The guideline underscores healthy lifestyle changes as the cornerstone of preventing heart disease and goes a step further by providing practical advice based on the latest research.
“We can all do better with our dietary and exercise habits, and that’s so important when we think about wanting to live longer and healthier lives, whether it’s to see our grandchildren grow up or to stay as active as possible in older age,” Blumenthal said.
Some of the key lifestyle recommendations include:
- Eating heart healthier – choosing more vegetables, fruits, legumes, nuts, whole grains, and fish, and limiting salt, saturated fats, fried foods, processed meats, and sweetened beverages; specific eating plans like the Mediterranean, DASH and vegetarian diets are reviewed.
- Engaging in regular exercise – experts advise aiming for at least 150 minutes of moderate-intensity exercises such as brisk walking, swimming, dancing or cycling each week. For people who are inactive, some activity is better than none and small 10-minute bursts of activity throughout the day can add up for those with hectic schedules.
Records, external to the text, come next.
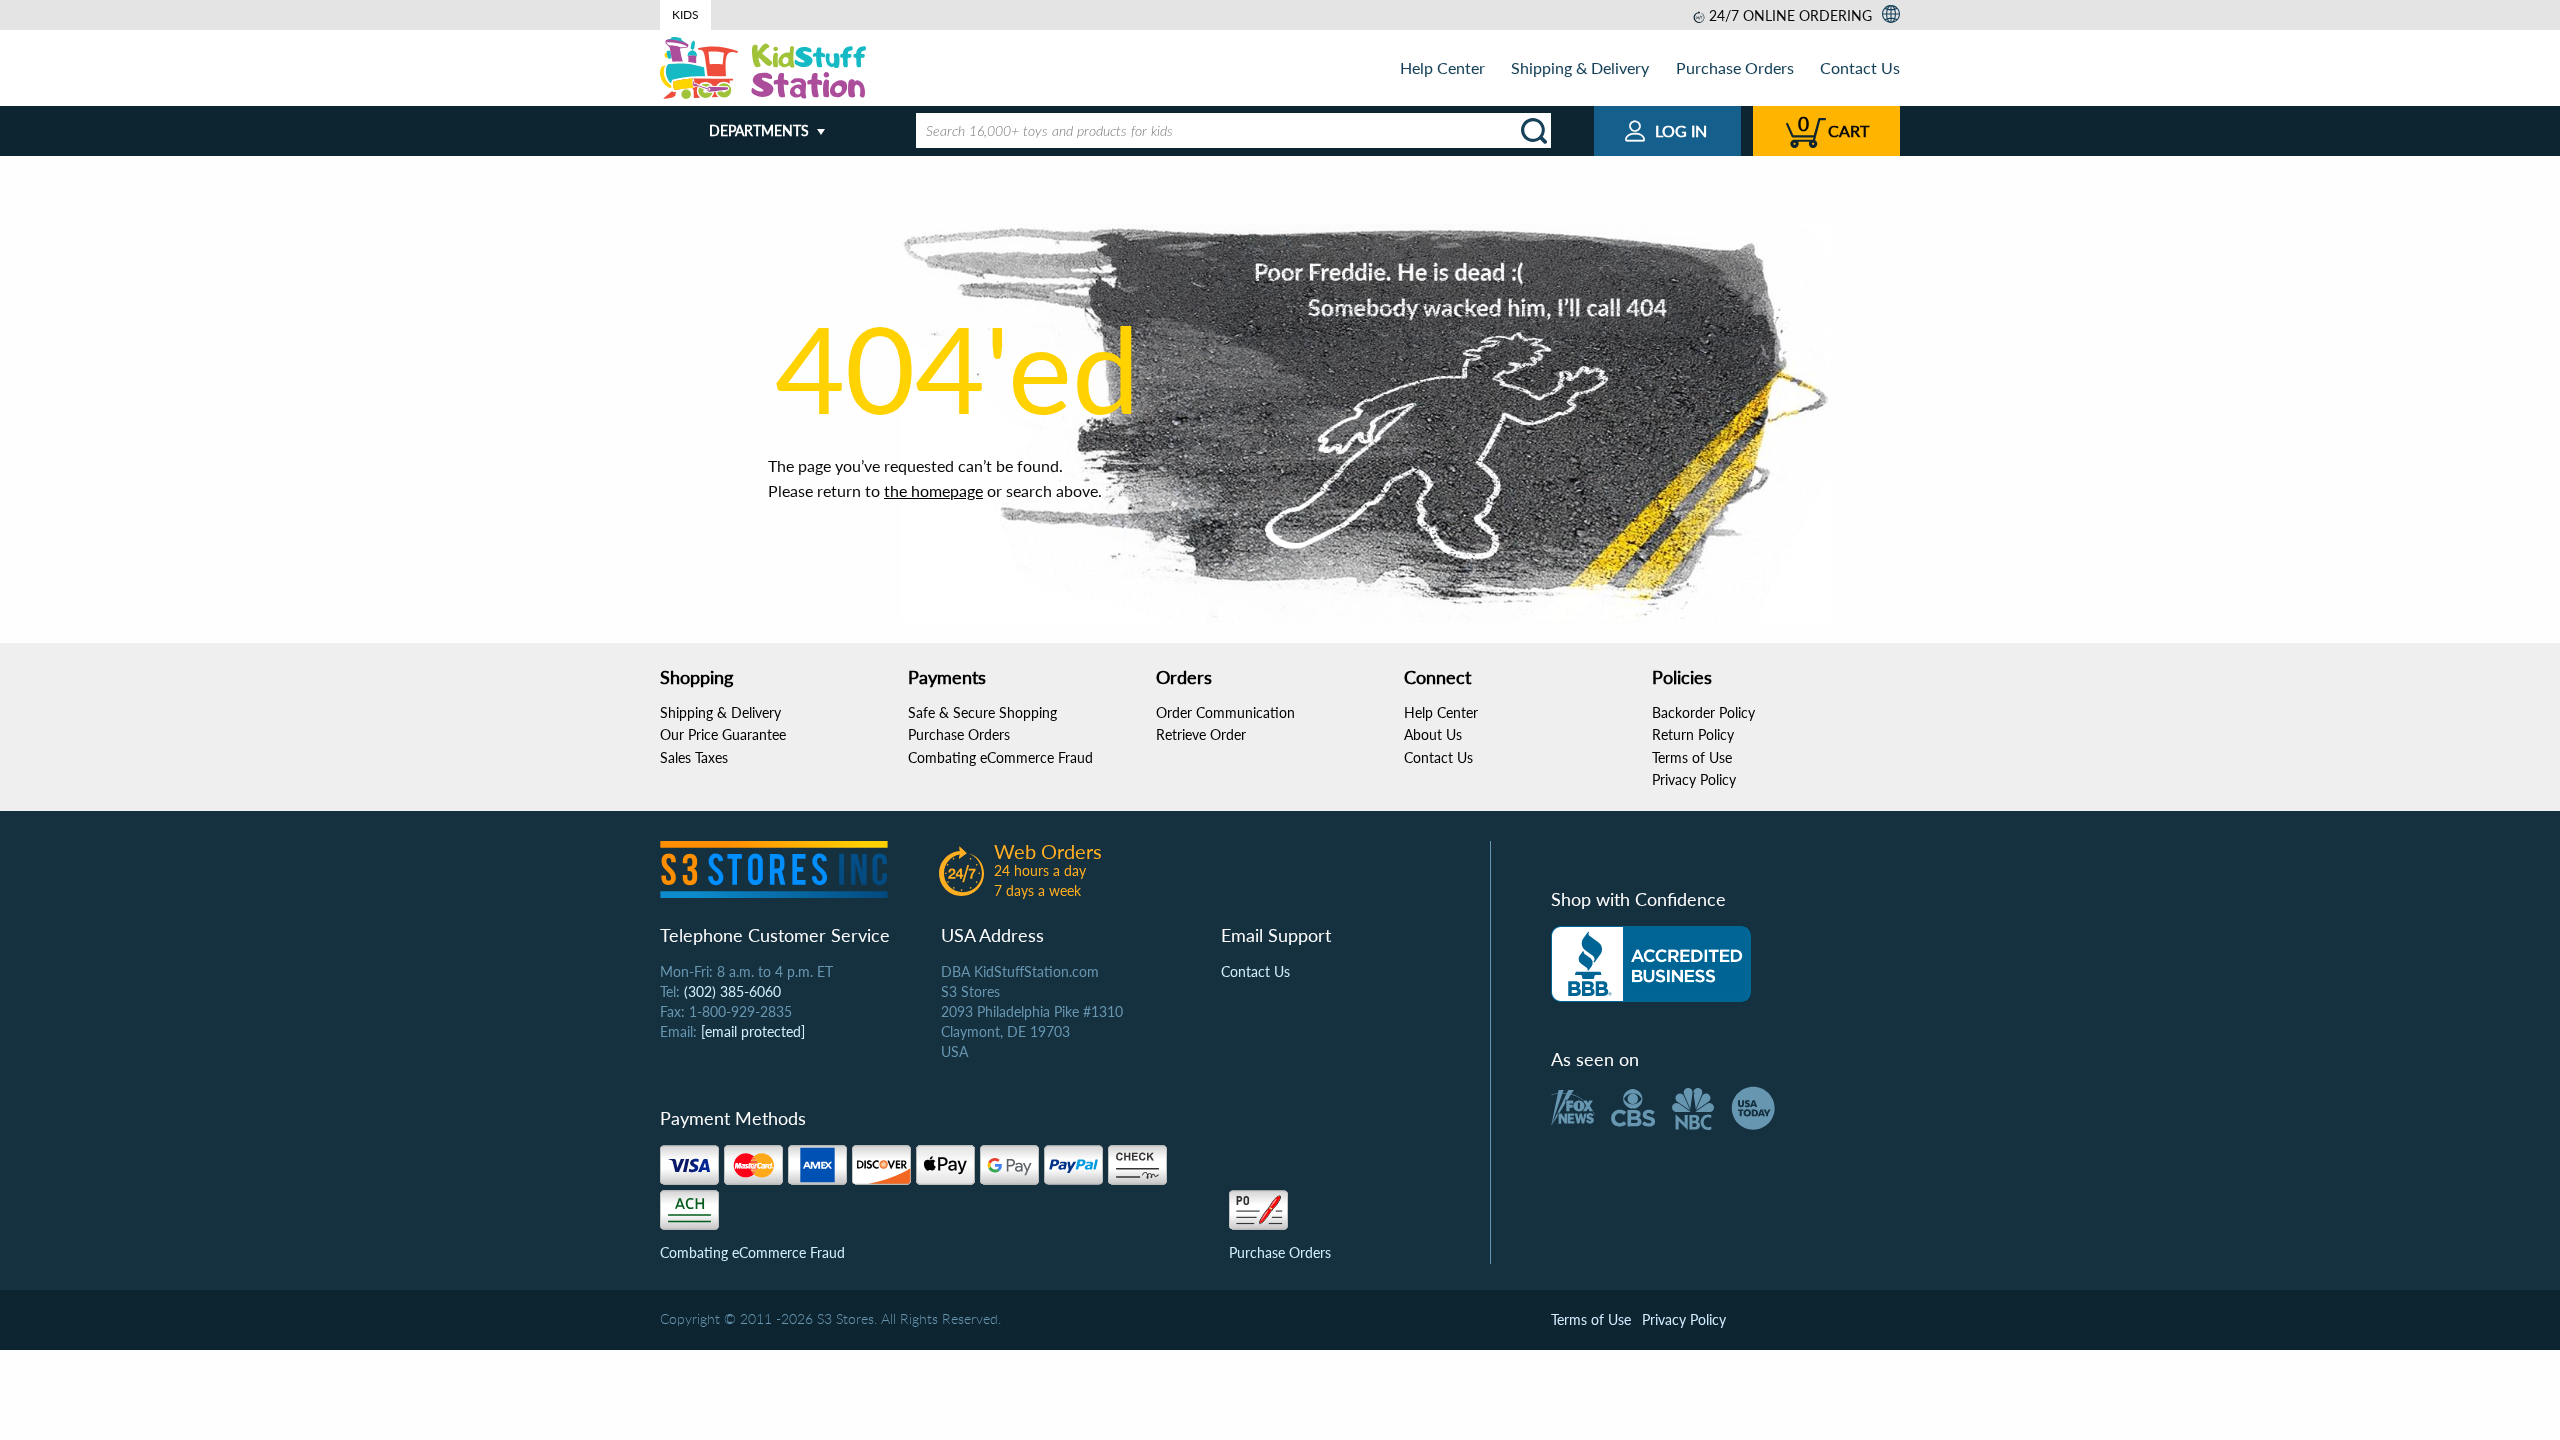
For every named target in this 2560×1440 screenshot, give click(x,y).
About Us (1433, 734)
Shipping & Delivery (1580, 67)
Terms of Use (1692, 757)
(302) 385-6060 (732, 991)
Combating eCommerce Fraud (1000, 757)
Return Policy (1693, 734)
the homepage (933, 490)
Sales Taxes (694, 757)
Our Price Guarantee (723, 734)
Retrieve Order (1201, 734)
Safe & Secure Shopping (982, 712)
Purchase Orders (1735, 67)
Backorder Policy (1703, 712)
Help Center (1442, 67)
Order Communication (1225, 712)
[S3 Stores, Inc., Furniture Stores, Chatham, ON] (1651, 964)
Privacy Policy (1694, 779)
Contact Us (1860, 67)
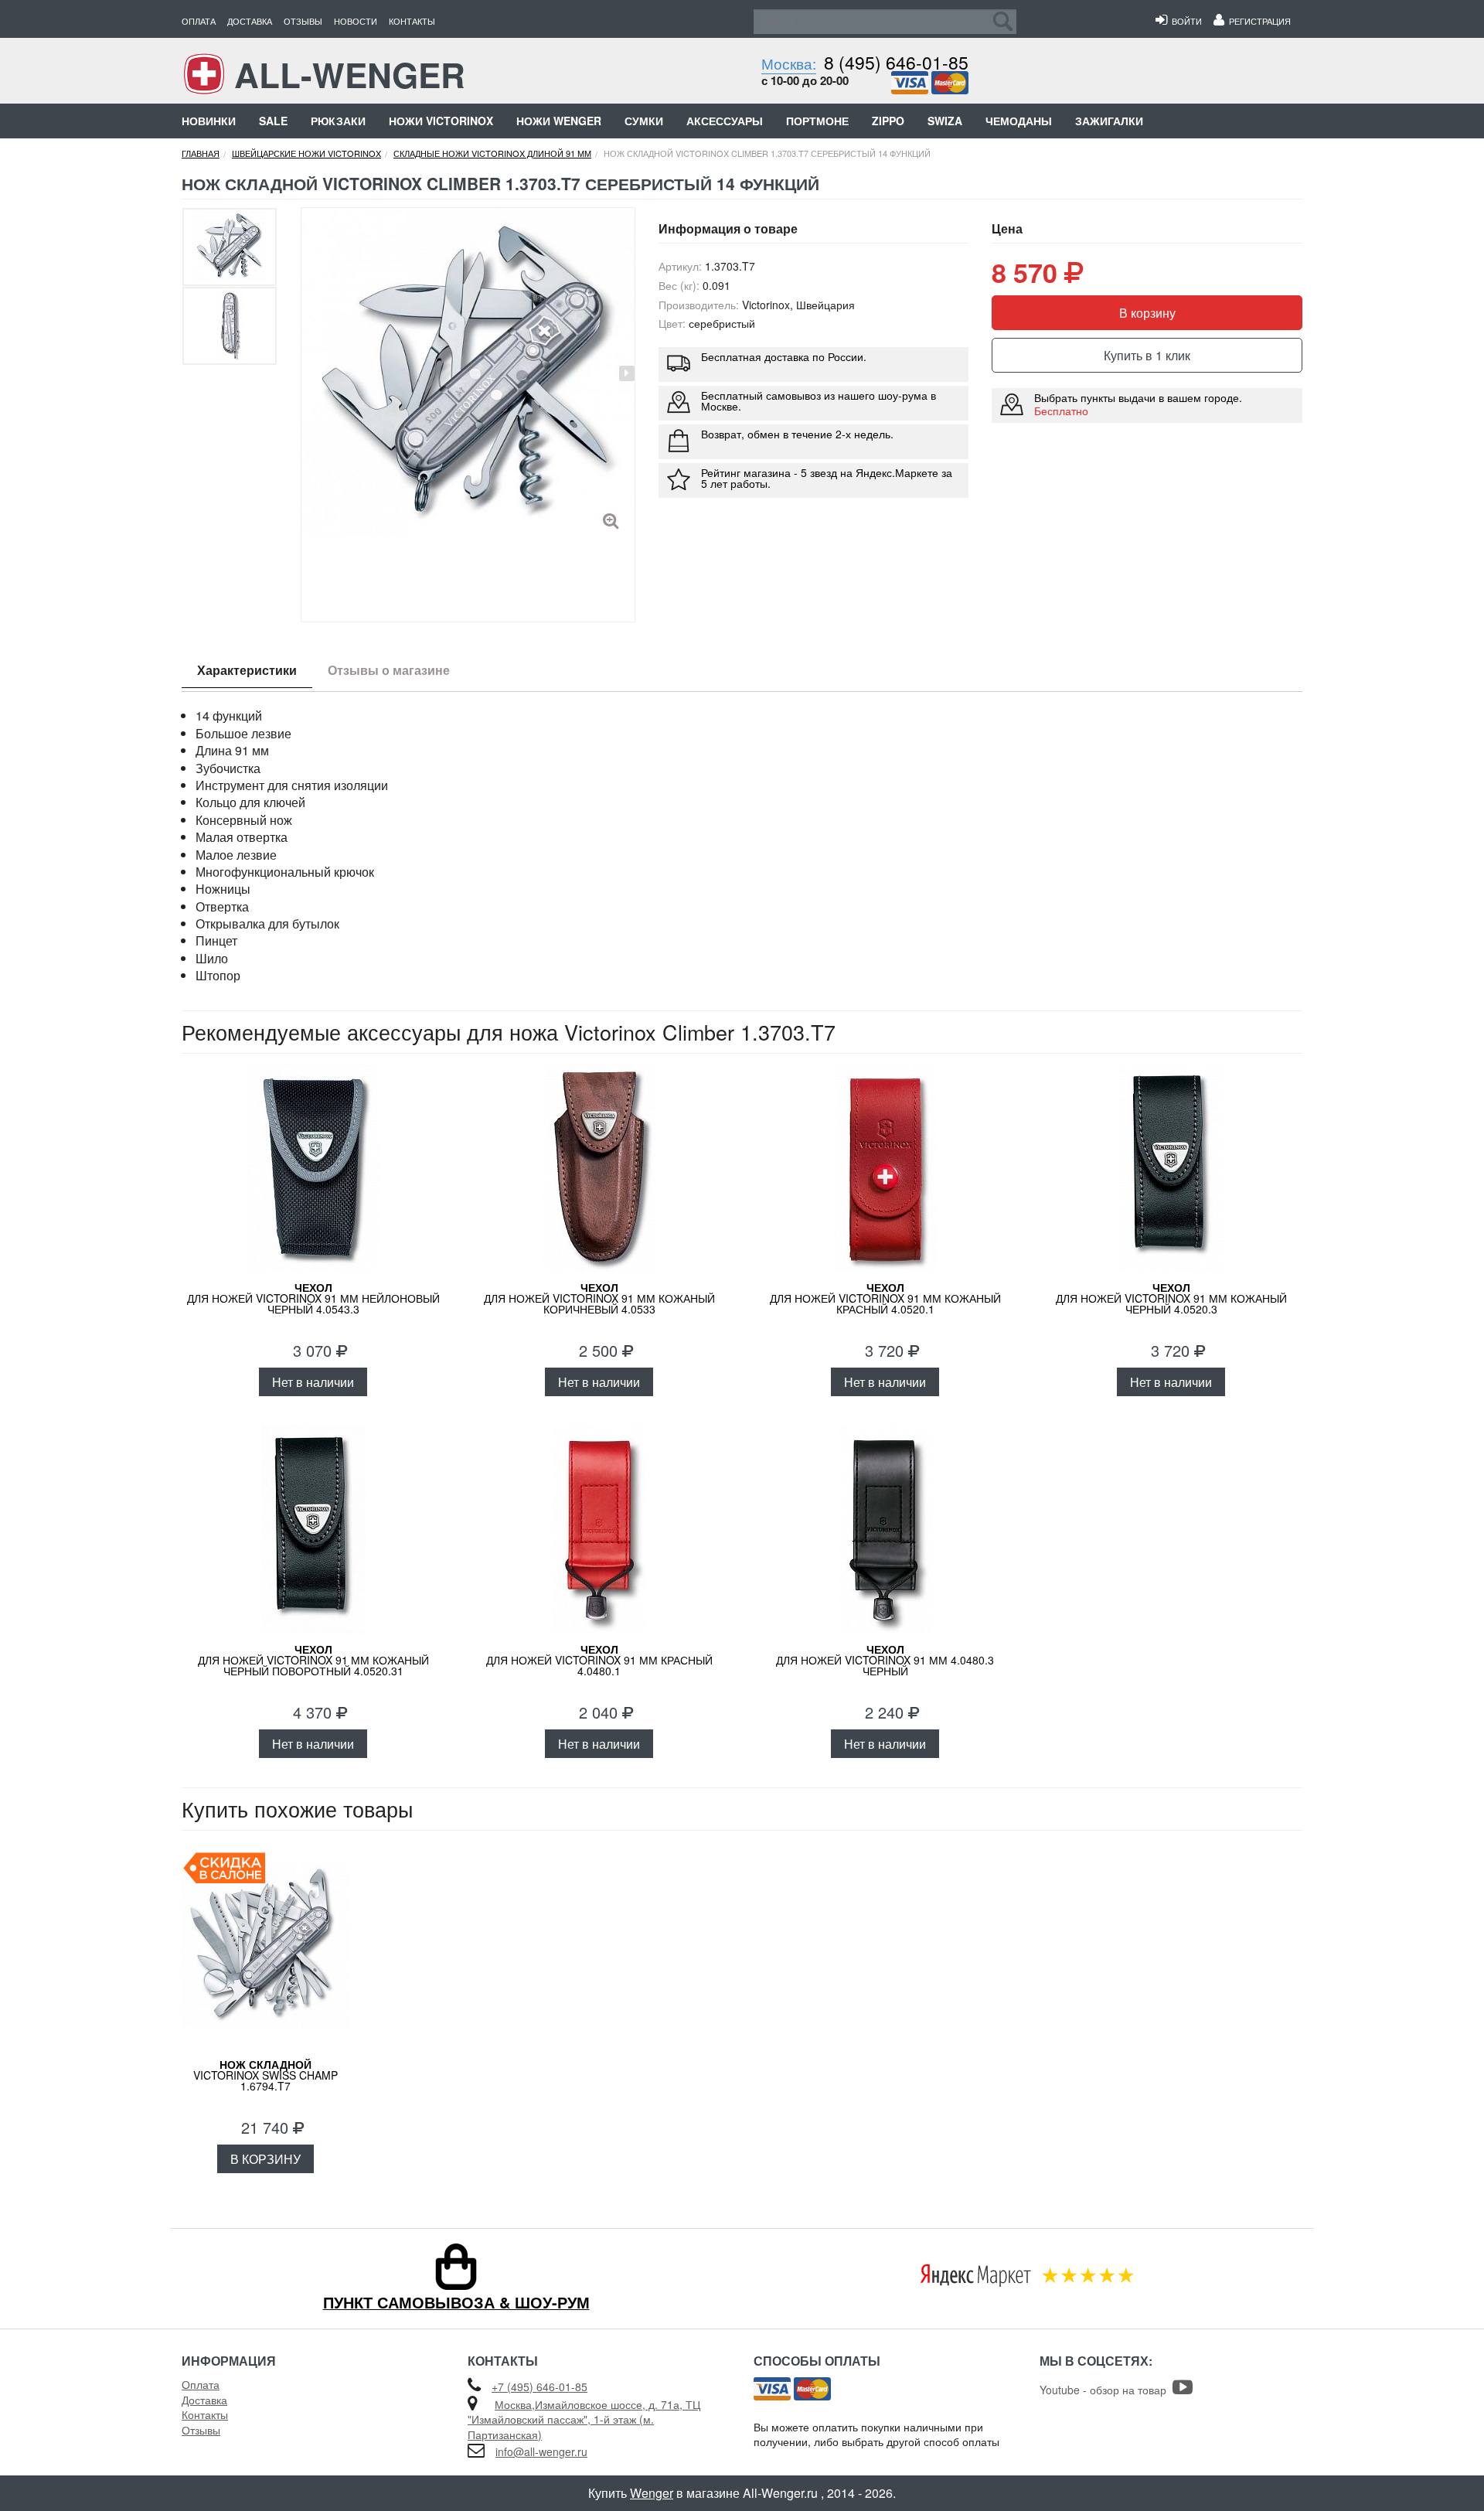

Currently, only half of American adults are getting enough exercise and prolonged periods of sitting can counteract the benefits of exercise.
- Aiming for and keeping a healthy weight – for people who are overweight or obese, losing just 5 to 10 percent of their body weight (that would be 10-20 pounds for someone who weighs 200 pounds) can markedly cut their risk of heart disease, stroke and other health issues.
- Avoiding tobacco by not smoking, vaping or breathing in smoke – 1 in 3 deaths from heart disease is attributable to smoking or exposure to secondhand smoke, so every effort to try to quit through counseling and/or approved cessation medications should be supported and tailored to each individual.